Former University of the Free State rector Jonathan Jansen describes NSFAS as “a monstrosity”, beset by ongoing inefficiencies and lacking credibility, having amassed R20bn in outstanding loan repayments over many years.
Given NSFAS’S lack of capacity and credibility, it was a “massive blunder” to centralise all financial aid under its control in 2016, says Jansen. “To think it could take the whole
R21bn [free-fees system] on its own shoulders was madness.”
Nxasana, a former Firstrand CEO, thinks NSFAS “actually did quite well under the circumstances”, bearing in mind it was administering two systems at once: a loan-recovery system for former students, and a bursary or grant system for new, fee-free students.
NSFAS says it has processed more than 600,000 applications and approved aid for 478,580 new and returning students who meet the criteria. Roughly 370,000 of these approved students have been paid out, but the long delays in disbursing student allowances have given rise to horror stories about students going hungry, being forced to live in squalor and facing eviction.
According to Nxasana, the payment backlog mainly concerns students who have failed to sign their new NSFAS bursary agreements.
The bursary agreements, which replace the previous NSFAS loan agreements, are a source of much unhappiness. Some students have balked at the fact that the no-strings promise of free education has been reduced to a bursary, complete with terms and conditions and, in some cases, stricter performance requirements than before.
For instance, under the old agreement students could continue to qualify for NSFAS funding if they completed their university degrees within the regulated time plus two years (N+2). This has been reduced to N+1 because the new package is much more generous, covering almost the full cost of funding, including books, materials, transport, accommodation and fees.
Part of the delay in paying students their allowances was caused by the absence of any policy detail in Zuma’s December 16 announcement. It took until mid-may for the government to decide on, cost and approve the terms of the new package.
Various stakeholders were involved. For instance, universities had to develop benchmarks for on-campus or university-accredited accommodation; NSFAS had to develop benchmarks for meals; the department of higher education & training had to develop travel benchmarks; and all these benchmarks, which were fundamentally different from the previous policy, had to be costed by the National Treasury.
“This was clearly a textbook case of how not to manage policy change,” says former University of Johannesburg vice-chancellor Ihron Rensburg. “[The announcement of feefree education] was clearly a desperate political act by Jacob Zuma devoid of any understanding of the complexity of implementing and funding that policy.”

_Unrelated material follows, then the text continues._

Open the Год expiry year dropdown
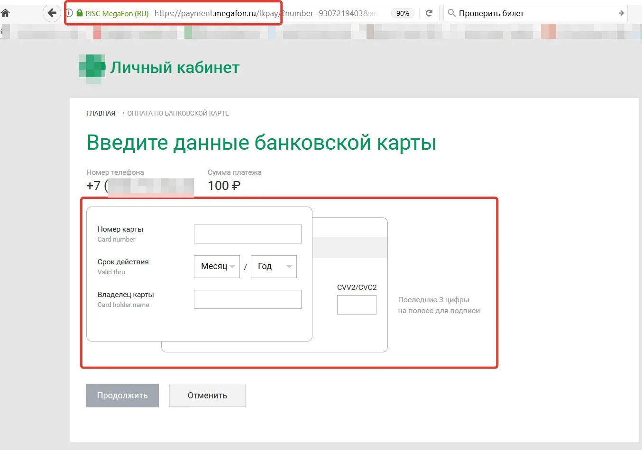click(274, 266)
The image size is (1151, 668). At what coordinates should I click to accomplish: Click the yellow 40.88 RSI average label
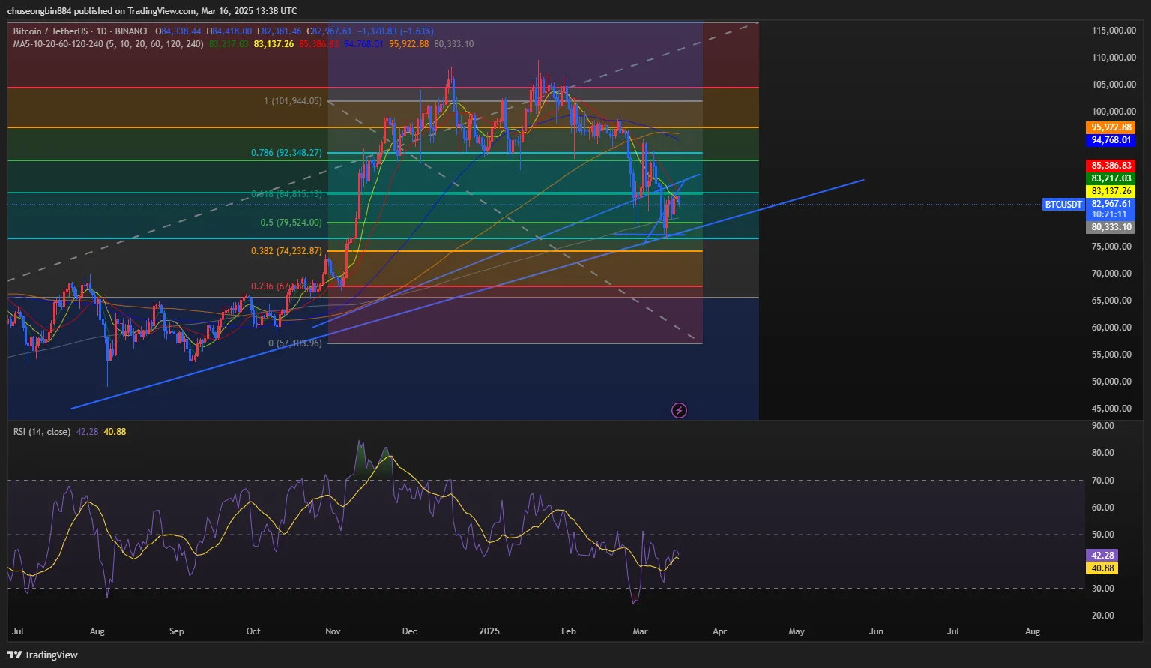[1102, 568]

If the government learns anything from the debacle, it should be that precipitous policy changes should not be announced unless critical institutions have the funding and capacity to implement them.
But instead of blaming the government for mishandling the issue, NSFAS has borne the brunt of students’ anger, leading to good people like Nxasana being pilloried.
Last week, student organisations warned of more national protests at higher education institutions, while the National Education, Health & Allied Workers’ Union repeated its demand that Zwane step down.
“It is utterly unfair of students and unions to dismiss NSFAS as a failed organisation, given the context,” says Rensburg.